## Input

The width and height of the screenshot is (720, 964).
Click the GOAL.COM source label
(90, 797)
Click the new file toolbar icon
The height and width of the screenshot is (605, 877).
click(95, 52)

## To do
Could you repeat every record above exactly as it is written?

## Task response
The width and height of the screenshot is (720, 964).
Click the GOAL.COM source label
(90, 797)
Click the new file toolbar icon
The height and width of the screenshot is (605, 877).
click(95, 52)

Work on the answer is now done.